Pixel coordinate grounding data:
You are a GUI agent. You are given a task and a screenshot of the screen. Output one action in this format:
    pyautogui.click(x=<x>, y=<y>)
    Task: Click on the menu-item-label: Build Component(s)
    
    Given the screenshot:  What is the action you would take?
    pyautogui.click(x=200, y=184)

→ Work instructions
Put each line of the entry above into a JSON list of strings, one string per line, leaving out blank lines.

→ Problem solution
[
  "You are a GUI agent. You are given a task and a screenshot of the screen. Output one action in this format:",
  "    pyautogui.click(x=<x>, y=<y>)",
  "    Task: Click on the menu-item-label: Build Component(s)",
  "    Given the screenshot:  What is the action you would take?",
  "    pyautogui.click(x=200, y=184)"
]